Saved entries:
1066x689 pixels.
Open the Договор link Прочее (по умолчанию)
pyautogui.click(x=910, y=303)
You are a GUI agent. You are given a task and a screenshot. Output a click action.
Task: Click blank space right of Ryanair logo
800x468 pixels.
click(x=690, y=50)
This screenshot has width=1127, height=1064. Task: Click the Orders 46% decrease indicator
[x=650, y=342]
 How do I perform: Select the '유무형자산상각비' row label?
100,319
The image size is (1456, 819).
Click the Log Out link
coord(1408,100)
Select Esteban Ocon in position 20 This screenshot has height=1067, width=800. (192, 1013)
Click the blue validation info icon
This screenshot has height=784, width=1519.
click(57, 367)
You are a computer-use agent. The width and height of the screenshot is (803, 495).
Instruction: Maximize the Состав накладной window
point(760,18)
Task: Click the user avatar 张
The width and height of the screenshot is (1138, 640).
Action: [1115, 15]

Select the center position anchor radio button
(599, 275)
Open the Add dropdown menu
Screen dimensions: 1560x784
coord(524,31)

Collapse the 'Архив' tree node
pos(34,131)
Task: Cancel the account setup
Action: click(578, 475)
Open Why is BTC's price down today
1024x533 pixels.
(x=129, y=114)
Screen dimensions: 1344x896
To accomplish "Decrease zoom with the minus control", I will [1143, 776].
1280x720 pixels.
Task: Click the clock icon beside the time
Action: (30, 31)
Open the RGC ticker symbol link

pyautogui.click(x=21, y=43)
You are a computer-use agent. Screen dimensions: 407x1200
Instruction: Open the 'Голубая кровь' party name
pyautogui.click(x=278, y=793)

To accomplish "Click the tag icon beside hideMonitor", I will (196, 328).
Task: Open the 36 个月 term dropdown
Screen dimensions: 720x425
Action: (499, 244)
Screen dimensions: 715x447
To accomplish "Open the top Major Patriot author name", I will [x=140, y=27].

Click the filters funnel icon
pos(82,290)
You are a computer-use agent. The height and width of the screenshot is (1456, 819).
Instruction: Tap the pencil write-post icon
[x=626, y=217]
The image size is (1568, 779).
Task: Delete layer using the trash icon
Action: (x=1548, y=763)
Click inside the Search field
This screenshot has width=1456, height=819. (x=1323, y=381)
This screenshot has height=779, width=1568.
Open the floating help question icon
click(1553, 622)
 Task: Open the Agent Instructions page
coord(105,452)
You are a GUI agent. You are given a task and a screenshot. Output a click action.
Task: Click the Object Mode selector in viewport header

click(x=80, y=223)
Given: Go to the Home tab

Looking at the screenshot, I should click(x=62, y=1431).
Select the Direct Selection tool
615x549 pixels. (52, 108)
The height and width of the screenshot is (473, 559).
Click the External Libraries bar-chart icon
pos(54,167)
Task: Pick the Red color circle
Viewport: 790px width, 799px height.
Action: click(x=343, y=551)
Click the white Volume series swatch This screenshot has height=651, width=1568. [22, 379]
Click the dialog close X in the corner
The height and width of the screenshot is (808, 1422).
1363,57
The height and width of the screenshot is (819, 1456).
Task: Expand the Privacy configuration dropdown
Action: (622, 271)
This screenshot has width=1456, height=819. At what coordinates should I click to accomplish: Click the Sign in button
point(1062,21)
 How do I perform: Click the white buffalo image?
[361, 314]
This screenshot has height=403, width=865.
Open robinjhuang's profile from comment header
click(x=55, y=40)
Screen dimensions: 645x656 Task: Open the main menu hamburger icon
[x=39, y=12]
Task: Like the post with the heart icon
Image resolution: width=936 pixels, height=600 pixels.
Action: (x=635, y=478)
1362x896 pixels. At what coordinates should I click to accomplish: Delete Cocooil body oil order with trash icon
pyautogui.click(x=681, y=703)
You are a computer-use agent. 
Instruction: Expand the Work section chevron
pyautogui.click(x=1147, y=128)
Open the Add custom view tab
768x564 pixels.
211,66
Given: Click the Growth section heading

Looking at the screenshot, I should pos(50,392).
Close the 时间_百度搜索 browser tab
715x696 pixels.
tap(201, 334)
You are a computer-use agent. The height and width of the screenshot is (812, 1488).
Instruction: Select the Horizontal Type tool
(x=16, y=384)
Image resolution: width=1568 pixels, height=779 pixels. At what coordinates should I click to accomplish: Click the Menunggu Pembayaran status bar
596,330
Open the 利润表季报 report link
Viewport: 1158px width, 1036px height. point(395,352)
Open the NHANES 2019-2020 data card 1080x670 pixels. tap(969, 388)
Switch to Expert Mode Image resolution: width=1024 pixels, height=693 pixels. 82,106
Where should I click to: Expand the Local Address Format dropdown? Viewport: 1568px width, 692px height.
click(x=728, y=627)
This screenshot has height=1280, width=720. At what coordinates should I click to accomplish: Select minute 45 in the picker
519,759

=== Aim ===
Copy out the data from the line with "This screenshot has height=779, width=1568." up to and including the line with "click(x=80, y=223)", keeping every line the same.

=== Problem solution ===
This screenshot has height=779, width=1568.
Open the floating help question icon
click(1553, 622)
 Task: Open the Agent Instructions page
coord(105,452)
You are a GUI agent. You are given a task and a screenshot. Output a click action.
Task: Click the Object Mode selector in viewport header

click(x=80, y=223)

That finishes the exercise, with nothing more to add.